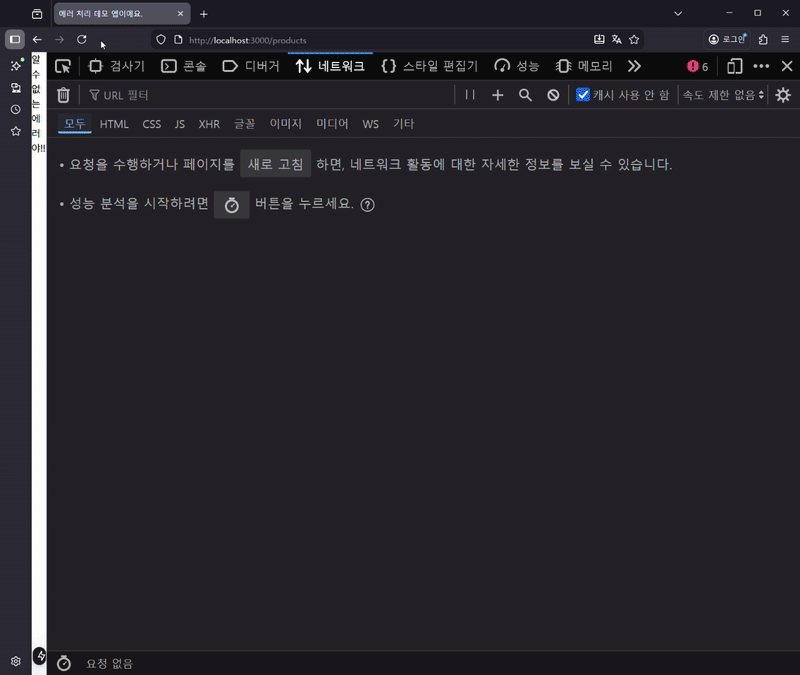Disable the 캐시 사용 안 함 checkbox

click(581, 95)
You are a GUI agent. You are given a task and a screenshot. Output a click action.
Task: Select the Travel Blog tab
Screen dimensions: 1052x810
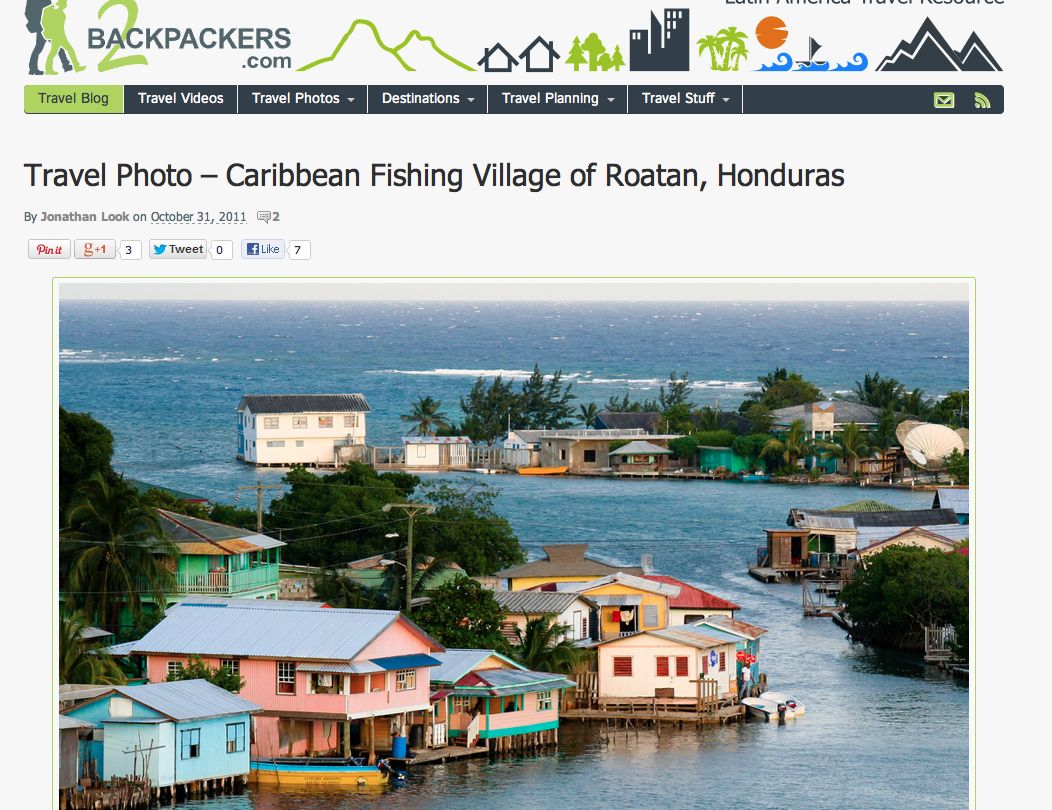click(74, 99)
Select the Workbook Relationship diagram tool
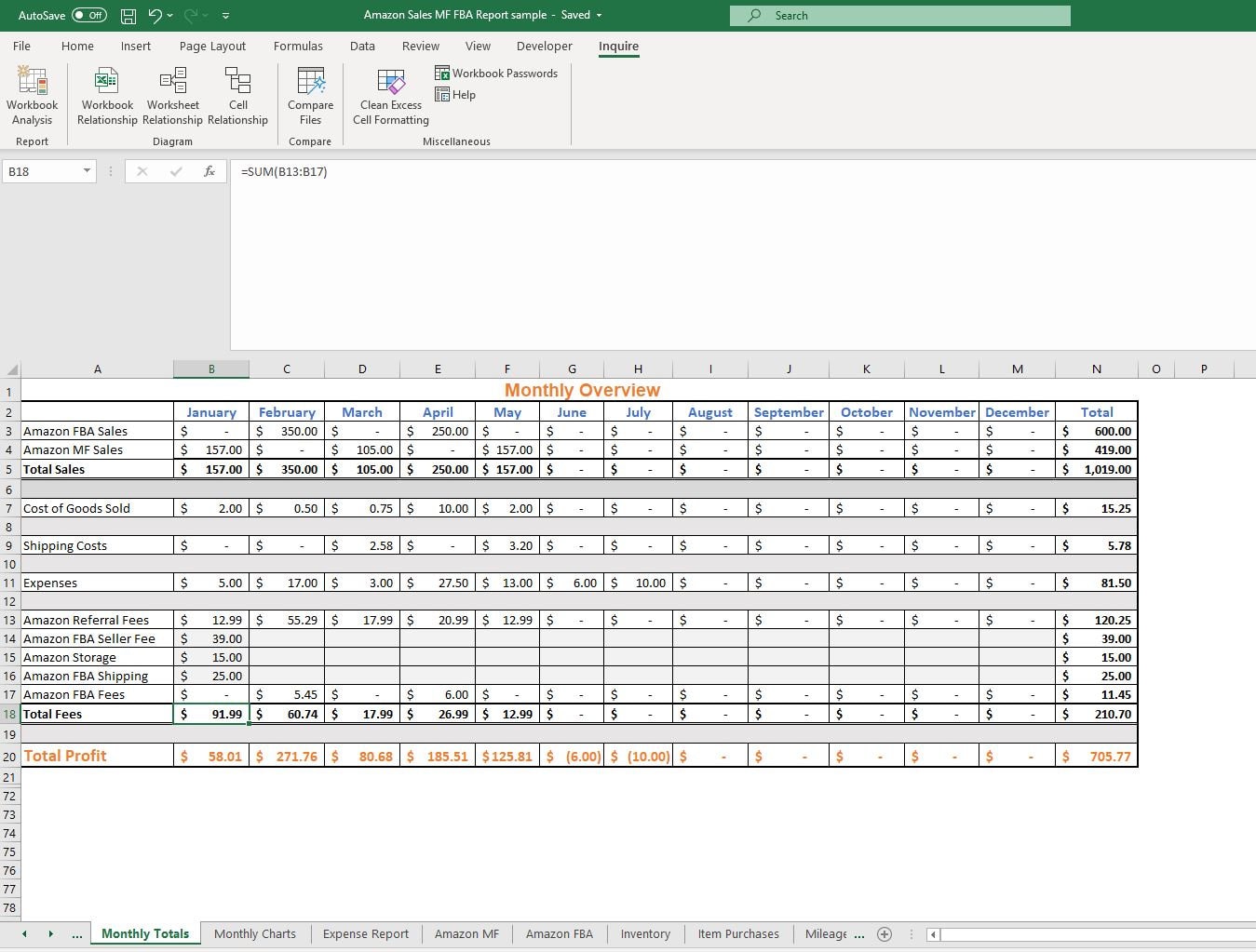Viewport: 1256px width, 952px height. click(x=106, y=96)
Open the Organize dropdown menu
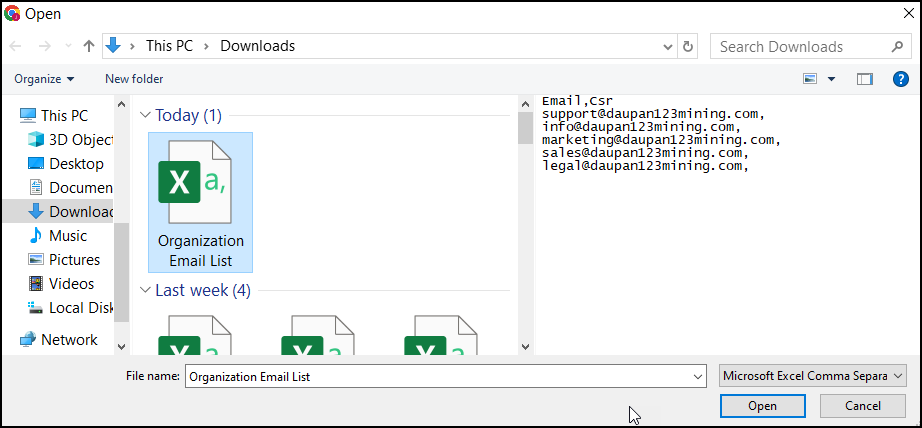This screenshot has height=428, width=922. click(x=44, y=79)
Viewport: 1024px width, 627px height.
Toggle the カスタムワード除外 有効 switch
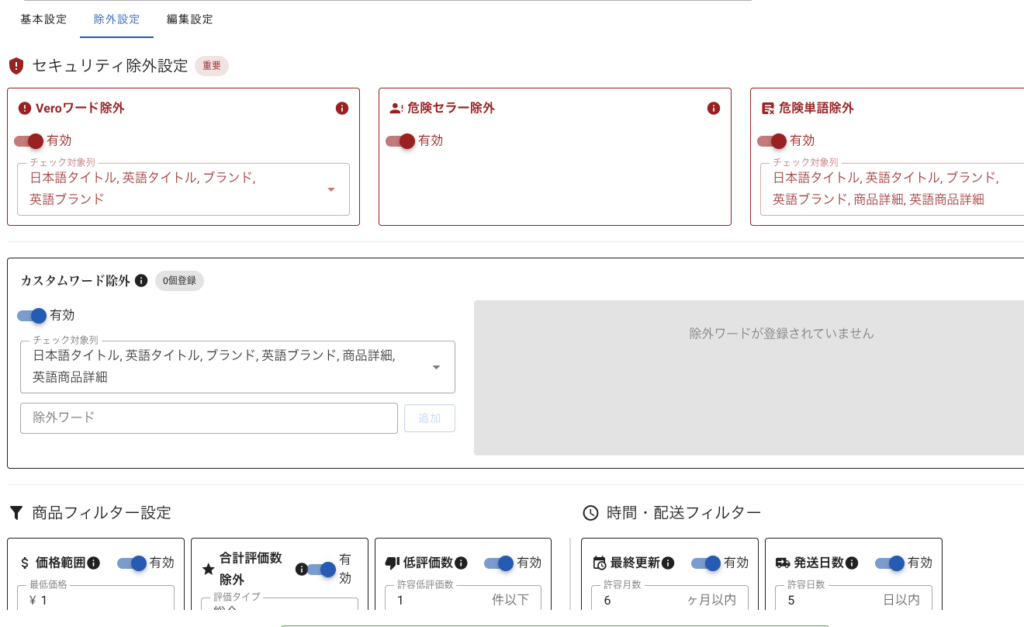pyautogui.click(x=33, y=315)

• • •

--- Task details ---
Only the lines from the one containing "You are a GUI" through the end of the listing above should be reproduced, exactly as they stand. Leave the pictures out.

--- Exercise answer ---
You are a GUI agent. You are given a task and a screenshot. Output a click action.
Task: Select the Travel Blog tab
Screen dimensions: 1052x810
click(74, 99)
Select the Workbook Relationship diagram tool
Viewport: 1256px width, 952px height. click(x=106, y=96)
Open the Organize dropdown menu
This screenshot has height=428, width=922. click(x=44, y=79)
Viewport: 1024px width, 627px height.
Toggle the カスタムワード除外 有効 switch
pyautogui.click(x=33, y=315)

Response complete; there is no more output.